PropertyShark – Probably the most comprehensive data report on any individual property, up to and including scanned images of the County Recorder’s office documents; it’s a little weird to stumble on your own signature on a Grant Deed online. Up to six property searches a day with free registration; beyond that you’re in paid subscription territory.
Google Maps – Now that the entire L.A. area, including all of the Valley, has been photographed for Google’s Street View feature, why not start exploring neighborhoods online to learn you’d never want to live there, rather than waste gallons of $4 gas? Punch in an address, see a 360 degree view from the street in front of it. Awesome.
Southland Regional Association of Realtors (SRAR) – Click on the Statistics link to see the raw SFR and condo numbers only for the San Fernando and Santa Clarita Valleys. Then click Charts to see them in digestible form: inventory, new listings, escrows opened and closed, sales broken down by price, etc. Ignore the Realtor happy talk.

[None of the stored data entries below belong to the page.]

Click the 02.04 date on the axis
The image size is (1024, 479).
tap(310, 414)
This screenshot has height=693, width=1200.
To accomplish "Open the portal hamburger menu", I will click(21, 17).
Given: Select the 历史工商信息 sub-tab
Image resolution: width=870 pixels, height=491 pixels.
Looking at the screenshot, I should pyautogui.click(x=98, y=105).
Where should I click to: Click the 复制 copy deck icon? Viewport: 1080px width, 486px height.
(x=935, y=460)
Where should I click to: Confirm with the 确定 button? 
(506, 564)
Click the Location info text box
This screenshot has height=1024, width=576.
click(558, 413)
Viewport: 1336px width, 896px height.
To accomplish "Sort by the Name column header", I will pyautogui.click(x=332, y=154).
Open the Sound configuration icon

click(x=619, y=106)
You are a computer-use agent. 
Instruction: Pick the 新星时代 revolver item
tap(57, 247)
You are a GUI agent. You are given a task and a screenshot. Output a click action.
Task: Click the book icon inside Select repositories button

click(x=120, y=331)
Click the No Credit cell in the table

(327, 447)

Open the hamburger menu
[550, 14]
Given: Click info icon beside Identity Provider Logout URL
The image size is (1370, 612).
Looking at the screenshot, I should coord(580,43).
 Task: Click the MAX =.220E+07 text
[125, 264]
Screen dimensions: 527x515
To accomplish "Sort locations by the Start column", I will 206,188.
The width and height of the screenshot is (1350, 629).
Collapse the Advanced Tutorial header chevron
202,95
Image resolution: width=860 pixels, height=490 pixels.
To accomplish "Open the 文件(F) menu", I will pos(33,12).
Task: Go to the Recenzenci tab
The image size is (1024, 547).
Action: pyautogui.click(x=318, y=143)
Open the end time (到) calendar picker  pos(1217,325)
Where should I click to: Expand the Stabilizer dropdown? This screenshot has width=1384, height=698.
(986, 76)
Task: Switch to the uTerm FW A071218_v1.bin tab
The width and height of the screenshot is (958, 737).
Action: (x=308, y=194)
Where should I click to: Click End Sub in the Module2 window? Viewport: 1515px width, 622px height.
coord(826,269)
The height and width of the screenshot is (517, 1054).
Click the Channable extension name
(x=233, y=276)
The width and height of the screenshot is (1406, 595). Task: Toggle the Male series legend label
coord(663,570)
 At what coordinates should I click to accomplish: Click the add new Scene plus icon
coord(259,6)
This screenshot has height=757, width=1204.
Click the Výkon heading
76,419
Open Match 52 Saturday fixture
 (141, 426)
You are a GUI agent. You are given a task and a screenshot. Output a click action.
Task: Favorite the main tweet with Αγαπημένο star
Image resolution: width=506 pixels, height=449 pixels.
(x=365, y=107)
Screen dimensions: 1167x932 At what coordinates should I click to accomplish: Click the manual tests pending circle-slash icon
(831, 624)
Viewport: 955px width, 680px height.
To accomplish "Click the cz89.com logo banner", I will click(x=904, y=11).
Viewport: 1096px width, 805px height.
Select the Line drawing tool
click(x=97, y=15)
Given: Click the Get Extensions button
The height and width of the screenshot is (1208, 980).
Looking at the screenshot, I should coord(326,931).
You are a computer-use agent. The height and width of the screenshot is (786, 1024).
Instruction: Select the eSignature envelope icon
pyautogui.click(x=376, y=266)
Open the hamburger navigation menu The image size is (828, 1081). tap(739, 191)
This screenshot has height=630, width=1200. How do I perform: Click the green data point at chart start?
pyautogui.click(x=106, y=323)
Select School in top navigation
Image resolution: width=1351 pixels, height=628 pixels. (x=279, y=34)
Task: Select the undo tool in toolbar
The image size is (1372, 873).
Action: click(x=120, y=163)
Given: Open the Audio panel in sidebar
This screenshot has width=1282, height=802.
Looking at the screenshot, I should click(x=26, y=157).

L.A. Land – The Los Angeles Times real estate blog hosted by Peter Viles is indispensable both for Viles’ own observations and for the acuity of his readers’ abundant comments. The broad coverage of L.A. scales down well for the Valley-centric, and is searchable as well.
Craigslist – CL’s eccentricity carries over to its real estate listings, which are tabbed by area – the SFV has its own tab for easy reference. FSBO’s, REO’s, short sales: all work as search terms. Sellers who hate the MLS and paying commissions gravitate to CL.
DataQuick – The same So Cal resale home activity tables pubished monthly by the L.A. Times are found here. Find out by zip code if prices are holding up or, more likely, slumping.
BankOwned.LA – Sure, it’s a commercial realtors’ site, but it does pipeline the REO properties efficiently by Valley neighborhood. Be sure to turn off the sound to avoid the repetitive, obnoxious audio blurb. Property details like “days on market” and previous sales will need to be scrounged up elsewhere, though. Places like…
Redfin - No other site I know does target market mapping by zip code or neighborhood as well. They update current MLS info as quickly as anyone. And they provide a wealth of relevant property information, from price updates to sales histories to comp sales. Did I mention you can save a bundle by buying through Redfin? They’ll refund two-thirds of the buyer’s agent commission to you – who else does that?